No one ever wants any legal hassles but from time to time the need for legal counsel can occur. If you live in a foreign country, barriers such as language and a lack of knowledge regarding local laws puts many expats at a disadvantage should a legal matter appear. The law firm of Mališ Nevrkla Legal (www.mn-legal.eu) has been taking care of expat legal concerns since 2003.
“I started working for Freshfields (an international law firm) in 1998,” says Daniel Mališ, founder of Mališ Nevrkla Legal. “Three years later I went to New York to study law at New York University.”
With a focus on contract and intellectual property law, Mališ received his law degree and passed the New York bar exam. He returned to the Czech Republic, and subsequently passed the Czech bar exam.
“It´s a bit strange I passed the New York exam first,” he laughs. “But naturally I feel more comfortable with Czech law.”
With the country´s permission to legally practice law taken care of, Mališ´ next decision was how to go about it.
“I had the option of working in an established law firm, but knowing the type of law I wanted to focus on, plus still use my English and US law education, I realized I would need to work in a big firm,” he says. “But big companies were focused primarily on mergers and acquisitions law and that wasn´t interesting to me.”

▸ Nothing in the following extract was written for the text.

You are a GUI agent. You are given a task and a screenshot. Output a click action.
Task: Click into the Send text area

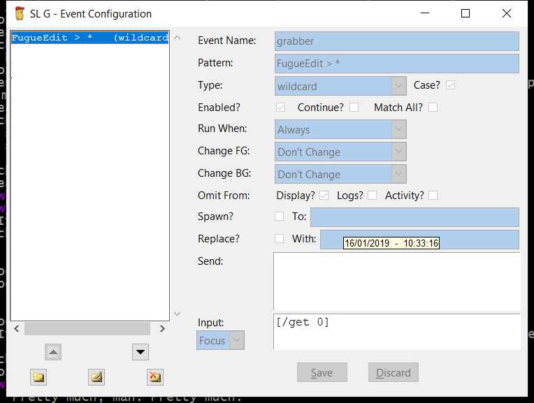(x=396, y=281)
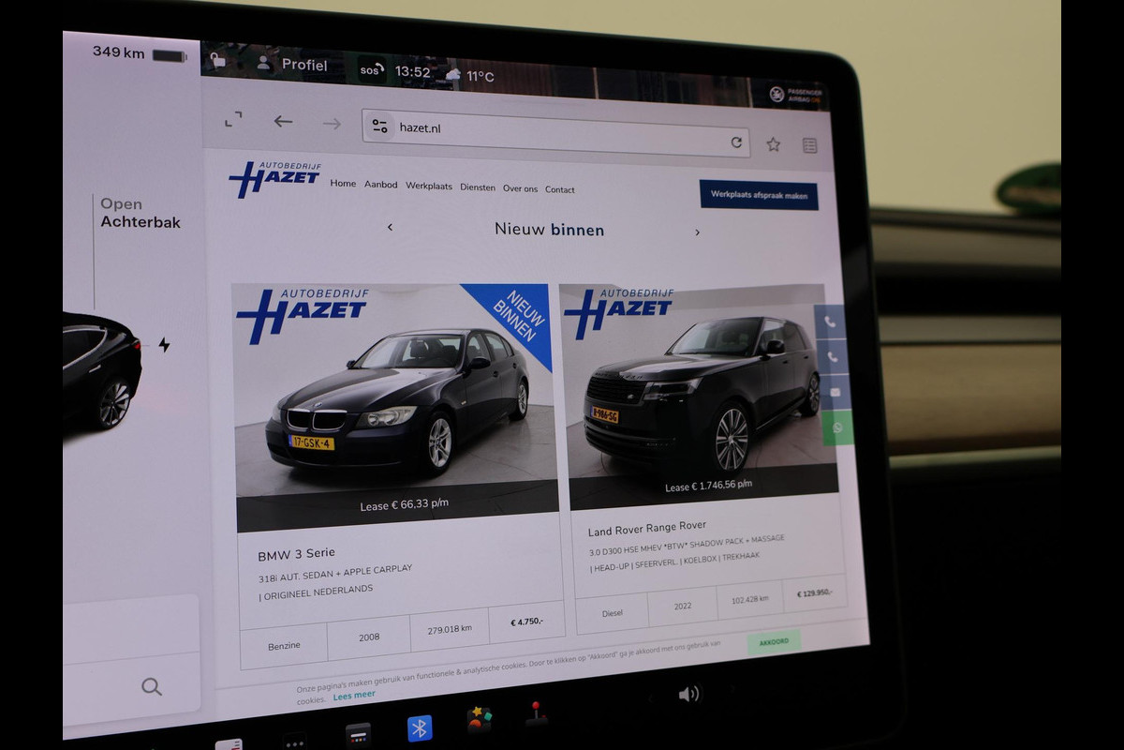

So Mališ made the tough decision to strike out on his own, admitting that the beginning was not easy.
“It was different than setting up your own firm, for example, in the early 90s,” he says. “In 2003, there were many law firms and lots of competition which made it difficult.”
Mališ stands by his belief that if you are providing high quality legal service you can succeed and adds that “setting up your own firm gives you more opportunity to be creative and use your own ideas.”
So from a sole proprietorship, he slowly began adding more lawyers and growing his firm, Daniel Mališ & Partners. One of his biggest challenges in the beginning was finding highly skilled people able to deliver the perfect service he was striving for.
“It wasn´t easy to find high quality people, especially when you are a new firm,” he says. “The more known you become it´s easier to attract high quality people. I was fortunate enough to find very good people at the beginning and grow the firm.”
His expansion plans took a big leap in 2007 when a former colleague from Freshfields, Luboš Nevrkla, joined the team. In July 2009, Nevrkla became a partner and the company rebranded itself as Mališ Nevrkla Legal.
The team of eight lawyers, four legal assistants and two office managers focuses on a variety of legal concerns, including business law, contracts, real estate law and litigation. Mališ says about one-third of their clients are expats with the rest made up of Czech corporations and individuals. He says until recently most of the assistance they provided to foreigners was in the area of real estate law. Now, with the economic crisis causing problems in the housing and mortgage markets, Mališ says the firm has seen a decline in real estate cases. However, he says the firm hasn´t been hit too hard in this economic downturn as they have a variety of areas they specialize in.
“Work has just shifted to other areas,” he says. “We have less real estate matters but more contracts and litigation.”
Helping foreigners set up a business in the Czech Republic and then assisting with ongoing legal counsel for the company as well as family law are two other areas in which the firm often assists foreign clients.
Expansion is currently on Mališ´ mind, first within his Prague 2 office complex. In December 2009, the firm plans a move across the hall to digs about twice the size of their current office space. The three to five year plan calls for having between 20 and 40 employees plus expanding their cooperation with international law firms.
“We currently have an alliance with a law firm in the US, an want to expand this network to US firms in other states as well as in the UK,” he says.
This type of alliance has a number of benefits, including the mutual exchange of knowledge and clients, easy referrals and it´s a bonus to clients who may have an international issue that needs to be handled. Mališ says it´s easier for them to only have to cooperate with one lawyer.
Overall, Mališ is pleased with his firm and the help they are providing, both to locals and the international population.
“I´m very happy,” he says. “This gives me a lot of satisfaction.”